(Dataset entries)
::::::::::

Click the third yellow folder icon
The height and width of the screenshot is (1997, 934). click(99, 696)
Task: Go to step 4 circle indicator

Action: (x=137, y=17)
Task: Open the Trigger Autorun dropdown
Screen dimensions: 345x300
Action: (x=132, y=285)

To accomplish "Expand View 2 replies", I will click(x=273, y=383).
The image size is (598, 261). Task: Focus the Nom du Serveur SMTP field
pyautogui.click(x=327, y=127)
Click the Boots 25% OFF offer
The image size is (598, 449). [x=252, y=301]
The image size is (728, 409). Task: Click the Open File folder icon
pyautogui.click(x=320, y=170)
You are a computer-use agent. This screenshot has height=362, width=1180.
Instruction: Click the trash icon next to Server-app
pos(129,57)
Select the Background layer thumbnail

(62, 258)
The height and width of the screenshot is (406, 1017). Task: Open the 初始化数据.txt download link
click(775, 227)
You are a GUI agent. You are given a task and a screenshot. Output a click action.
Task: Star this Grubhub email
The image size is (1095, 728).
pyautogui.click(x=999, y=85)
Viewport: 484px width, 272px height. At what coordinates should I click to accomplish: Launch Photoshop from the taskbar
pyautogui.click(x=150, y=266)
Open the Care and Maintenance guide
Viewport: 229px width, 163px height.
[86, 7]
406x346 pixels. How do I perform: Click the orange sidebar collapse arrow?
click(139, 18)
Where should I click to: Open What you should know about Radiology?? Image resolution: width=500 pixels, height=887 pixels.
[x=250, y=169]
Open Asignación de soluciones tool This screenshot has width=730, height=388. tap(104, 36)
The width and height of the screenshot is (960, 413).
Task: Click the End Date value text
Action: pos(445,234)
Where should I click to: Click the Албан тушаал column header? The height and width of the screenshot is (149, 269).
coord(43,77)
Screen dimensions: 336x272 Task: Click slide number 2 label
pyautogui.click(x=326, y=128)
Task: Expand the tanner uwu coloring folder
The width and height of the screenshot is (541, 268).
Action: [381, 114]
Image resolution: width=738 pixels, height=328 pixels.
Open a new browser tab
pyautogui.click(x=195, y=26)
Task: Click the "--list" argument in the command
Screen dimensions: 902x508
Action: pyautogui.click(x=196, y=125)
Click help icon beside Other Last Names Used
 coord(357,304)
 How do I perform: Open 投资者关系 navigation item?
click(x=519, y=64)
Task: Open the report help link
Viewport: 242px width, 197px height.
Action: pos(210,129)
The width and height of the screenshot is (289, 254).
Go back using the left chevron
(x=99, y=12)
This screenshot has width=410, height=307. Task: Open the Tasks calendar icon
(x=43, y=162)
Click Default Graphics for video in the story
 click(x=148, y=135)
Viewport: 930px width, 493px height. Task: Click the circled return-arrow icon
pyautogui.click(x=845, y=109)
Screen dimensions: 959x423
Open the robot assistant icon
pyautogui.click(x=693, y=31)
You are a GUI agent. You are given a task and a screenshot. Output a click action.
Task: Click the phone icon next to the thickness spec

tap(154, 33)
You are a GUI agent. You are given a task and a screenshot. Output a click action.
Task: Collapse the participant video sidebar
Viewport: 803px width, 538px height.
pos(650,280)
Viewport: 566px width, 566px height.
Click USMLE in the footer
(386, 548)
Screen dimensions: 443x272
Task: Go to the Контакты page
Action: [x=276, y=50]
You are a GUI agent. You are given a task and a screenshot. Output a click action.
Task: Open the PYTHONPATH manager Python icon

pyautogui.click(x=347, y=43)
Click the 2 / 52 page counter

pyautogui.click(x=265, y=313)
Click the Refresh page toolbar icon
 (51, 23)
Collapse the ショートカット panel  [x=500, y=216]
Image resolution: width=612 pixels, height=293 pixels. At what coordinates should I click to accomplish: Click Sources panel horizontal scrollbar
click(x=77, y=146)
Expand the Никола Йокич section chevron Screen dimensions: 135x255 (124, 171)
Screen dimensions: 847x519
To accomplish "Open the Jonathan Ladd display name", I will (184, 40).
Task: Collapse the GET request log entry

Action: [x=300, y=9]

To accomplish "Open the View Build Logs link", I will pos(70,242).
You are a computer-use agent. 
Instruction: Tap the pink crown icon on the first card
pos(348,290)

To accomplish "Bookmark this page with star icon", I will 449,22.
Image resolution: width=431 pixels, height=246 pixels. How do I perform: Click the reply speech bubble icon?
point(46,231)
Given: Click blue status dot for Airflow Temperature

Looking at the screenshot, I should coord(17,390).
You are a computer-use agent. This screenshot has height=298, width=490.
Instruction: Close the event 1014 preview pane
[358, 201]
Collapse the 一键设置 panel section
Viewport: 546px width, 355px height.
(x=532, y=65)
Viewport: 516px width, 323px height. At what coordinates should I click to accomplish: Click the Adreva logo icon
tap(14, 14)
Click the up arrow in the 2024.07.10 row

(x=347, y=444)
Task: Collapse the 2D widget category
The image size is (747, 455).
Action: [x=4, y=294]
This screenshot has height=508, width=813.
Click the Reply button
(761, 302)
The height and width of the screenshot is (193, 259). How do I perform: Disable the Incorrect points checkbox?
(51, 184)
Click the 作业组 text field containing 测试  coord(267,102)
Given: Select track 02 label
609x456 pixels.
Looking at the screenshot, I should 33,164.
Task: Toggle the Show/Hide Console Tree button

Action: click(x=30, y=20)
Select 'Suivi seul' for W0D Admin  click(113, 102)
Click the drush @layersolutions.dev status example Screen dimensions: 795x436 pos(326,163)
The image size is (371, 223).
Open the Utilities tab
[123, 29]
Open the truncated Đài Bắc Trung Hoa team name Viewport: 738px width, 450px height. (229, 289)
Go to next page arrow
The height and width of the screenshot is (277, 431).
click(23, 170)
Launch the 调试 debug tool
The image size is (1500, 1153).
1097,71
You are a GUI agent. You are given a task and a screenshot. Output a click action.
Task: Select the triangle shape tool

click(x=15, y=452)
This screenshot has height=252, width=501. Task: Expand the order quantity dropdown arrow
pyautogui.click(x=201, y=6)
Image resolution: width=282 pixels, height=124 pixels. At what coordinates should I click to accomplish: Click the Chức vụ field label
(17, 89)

::::::::::

Your instructions: Nothing should be omitted or altered. Retype the records exactly.

Final answer:
Click the third yellow folder icon
The height and width of the screenshot is (1997, 934). click(99, 696)
Task: Go to step 4 circle indicator

Action: (x=137, y=17)
Task: Open the Trigger Autorun dropdown
Screen dimensions: 345x300
Action: (x=132, y=285)

To accomplish "Expand View 2 replies", I will click(x=273, y=383).
The image size is (598, 261). Task: Focus the Nom du Serveur SMTP field
pyautogui.click(x=327, y=127)
Click the Boots 25% OFF offer
The image size is (598, 449). [x=252, y=301]
The image size is (728, 409). Task: Click the Open File folder icon
pyautogui.click(x=320, y=170)
You are a computer-use agent. This screenshot has height=362, width=1180.
Instruction: Click the trash icon next to Server-app
pos(129,57)
Select the Background layer thumbnail

(62, 258)
The height and width of the screenshot is (406, 1017). Task: Open the 初始化数据.txt download link
click(775, 227)
You are a GUI agent. You are given a task and a screenshot. Output a click action.
Task: Star this Grubhub email
The image size is (1095, 728).
pyautogui.click(x=999, y=85)
Viewport: 484px width, 272px height. At what coordinates should I click to accomplish: Launch Photoshop from the taskbar
pyautogui.click(x=150, y=266)
Open the Care and Maintenance guide
Viewport: 229px width, 163px height.
[86, 7]
406x346 pixels. How do I perform: Click the orange sidebar collapse arrow?
click(139, 18)
Where should I click to: Open What you should know about Radiology?? Image resolution: width=500 pixels, height=887 pixels.
[x=250, y=169]
Open Asignación de soluciones tool This screenshot has width=730, height=388. tap(104, 36)
The width and height of the screenshot is (960, 413).
Task: Click the End Date value text
Action: pos(445,234)
Where should I click to: Click the Албан тушаал column header? The height and width of the screenshot is (149, 269).
coord(43,77)
Screen dimensions: 336x272 Task: Click slide number 2 label
pyautogui.click(x=326, y=128)
Task: Expand the tanner uwu coloring folder
The width and height of the screenshot is (541, 268).
Action: [381, 114]
Image resolution: width=738 pixels, height=328 pixels.
Open a new browser tab
pyautogui.click(x=195, y=26)
Task: Click the "--list" argument in the command
Screen dimensions: 902x508
Action: pyautogui.click(x=196, y=125)
Click help icon beside Other Last Names Used
 coord(357,304)
 How do I perform: Open 投资者关系 navigation item?
click(x=519, y=64)
Task: Open the report help link
Viewport: 242px width, 197px height.
Action: pos(210,129)
The width and height of the screenshot is (289, 254).
Go back using the left chevron
(x=99, y=12)
This screenshot has width=410, height=307. Task: Open the Tasks calendar icon
(x=43, y=162)
Click Default Graphics for video in the story
 click(x=148, y=135)
Viewport: 930px width, 493px height. Task: Click the circled return-arrow icon
pyautogui.click(x=845, y=109)
Screen dimensions: 959x423
Open the robot assistant icon
pyautogui.click(x=693, y=31)
You are a GUI agent. You are given a task and a screenshot. Output a click action.
Task: Click the phone icon next to the thickness spec

tap(154, 33)
You are a GUI agent. You are given a task and a screenshot. Output a click action.
Task: Collapse the participant video sidebar
Viewport: 803px width, 538px height.
pos(650,280)
Viewport: 566px width, 566px height.
Click USMLE in the footer
(386, 548)
Screen dimensions: 443x272
Task: Go to the Контакты page
Action: [x=276, y=50]
You are a GUI agent. You are given a task and a screenshot. Output a click action.
Task: Open the PYTHONPATH manager Python icon

pyautogui.click(x=347, y=43)
Click the 2 / 52 page counter

pyautogui.click(x=265, y=313)
Click the Refresh page toolbar icon
 (51, 23)
Collapse the ショートカット panel  [x=500, y=216]
Image resolution: width=612 pixels, height=293 pixels. At what coordinates should I click to accomplish: Click Sources panel horizontal scrollbar
click(x=77, y=146)
Expand the Никола Йокич section chevron Screen dimensions: 135x255 (124, 171)
Screen dimensions: 847x519
To accomplish "Open the Jonathan Ladd display name", I will (184, 40).
Task: Collapse the GET request log entry

Action: [x=300, y=9]

To accomplish "Open the View Build Logs link", I will pos(70,242).
You are a computer-use agent. 
Instruction: Tap the pink crown icon on the first card
pos(348,290)

To accomplish "Bookmark this page with star icon", I will 449,22.
Image resolution: width=431 pixels, height=246 pixels. How do I perform: Click the reply speech bubble icon?
point(46,231)
Given: Click blue status dot for Airflow Temperature

Looking at the screenshot, I should coord(17,390).
You are a computer-use agent. This screenshot has height=298, width=490.
Instruction: Close the event 1014 preview pane
[358, 201]
Collapse the 一键设置 panel section
Viewport: 546px width, 355px height.
(x=532, y=65)
Viewport: 516px width, 323px height. At what coordinates should I click to accomplish: Click the Adreva logo icon
tap(14, 14)
Click the up arrow in the 2024.07.10 row

(x=347, y=444)
Task: Collapse the 2D widget category
The image size is (747, 455).
Action: [x=4, y=294]
This screenshot has height=508, width=813.
Click the Reply button
(761, 302)
The height and width of the screenshot is (193, 259). How do I perform: Disable the Incorrect points checkbox?
(51, 184)
Click the 作业组 text field containing 测试  coord(267,102)
Given: Select track 02 label
609x456 pixels.
Looking at the screenshot, I should 33,164.
Task: Toggle the Show/Hide Console Tree button

Action: click(x=30, y=20)
Select 'Suivi seul' for W0D Admin  click(113, 102)
Click the drush @layersolutions.dev status example Screen dimensions: 795x436 pos(326,163)
The image size is (371, 223).
Open the Utilities tab
[123, 29]
Open the truncated Đài Bắc Trung Hoa team name Viewport: 738px width, 450px height. (229, 289)
Go to next page arrow
The height and width of the screenshot is (277, 431).
click(23, 170)
Launch the 调试 debug tool
The image size is (1500, 1153).
1097,71
You are a GUI agent. You are given a task and a screenshot. Output a click action.
Task: Select the triangle shape tool

click(x=15, y=452)
This screenshot has height=252, width=501. Task: Expand the order quantity dropdown arrow
pyautogui.click(x=201, y=6)
Image resolution: width=282 pixels, height=124 pixels. At what coordinates should I click to accomplish: Click the Chức vụ field label
(17, 89)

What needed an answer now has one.